---------- DOCUMENT SEGMENT ----------

This disastrous election won’t be in vain if it marks the moment that we liberate ourselves from the political establishment.

Ours will be the party of the future, of expanding the frontiers of human freedom and well being. The old guard will crumble. We’ll once again feel the energy, hope, inspiration and power of fighting for the world we know is possible.

10. Our New Lincoln

Together with his fellow congressional progressives and campaign surrogates, Bernie Sanders can be the founder of our people’s party.

Bernie is already an independent and he plans on remaining one. All we need now is for other congressional progressives to switch their party affiliation in unison. For them to say, “Hey, let’s all join Bernie as progressive independents. And while we’re at it, let’s all be independents under the same banner.”

After the primary, Sanders worked with Democrats to prevent Trump from winning. Not even his help could save the Party establishment from a public desperate for change. Now that the election is over, he’s free to form a truly progressive party and make permanent his working class majority.

We will be the face of the resistance. Each time that Trump and the Republicans assault minorities and working people, we will rise in greater numbers until we are an unstoppable tidal wave of progressive change.

We will shatter Podemos’ record in Spain and register a million people to the people’s party in the first twenty days. We can encourage each new joining member to write a short anecdote on social media about why it’s personal for them. We will never stop trending.

We can launch with a founding convention and massive rally, broadcast to the country, where members could construct and sign the new platform. Next we place the platform online and open it to public signatures, as a huge national referendum for change.

---------- DATA BLOCK ----------

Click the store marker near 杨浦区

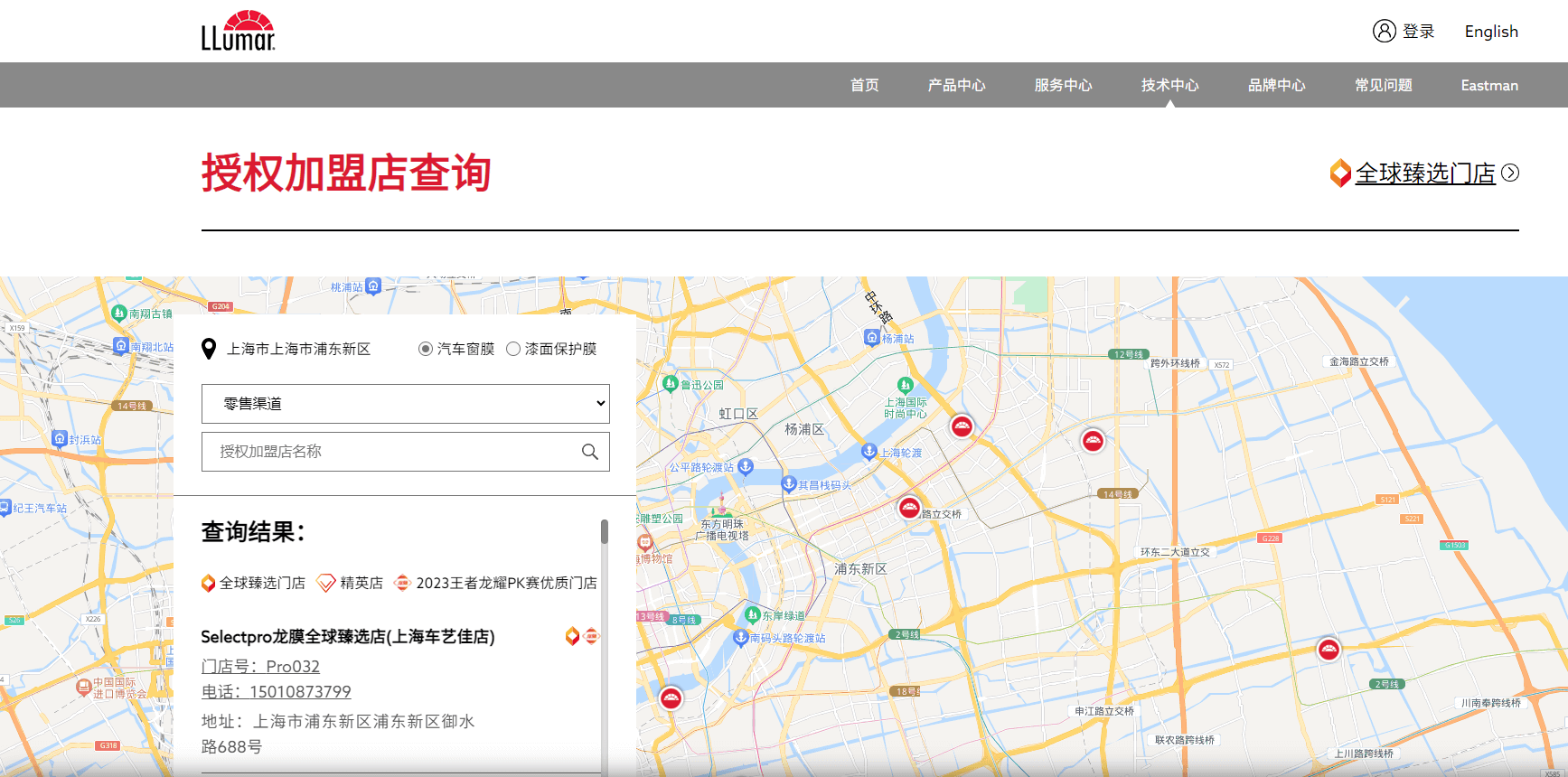(962, 426)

----------

PROBLEM 1
Reproduce the passage about founding a people's party from "After the primary, Sanders" to "working class majority.", word for word.
PROBLEM 2
Answer these questions using the passage about founding a people's party:
(a) Whose record in Spain does the passage say the new party will shatter?
(b) How many people does it plan to register, and within how many days?
(c) What does it say Sanders did after the primary?

ANSWER SPACE 1
After the primary, Sanders worked with Democrats to prevent Trump from winning. Not even his help could save the Party establishment from a public desperate for change. Now that the election is over, he’s free to form a truly progressive party and make permanent his working class majority.

ANSWER SPACE 2
(a) Podemos' record.
(b) A million people in the first twenty days.
(c) He worked with Democrats to prevent Trump from winning.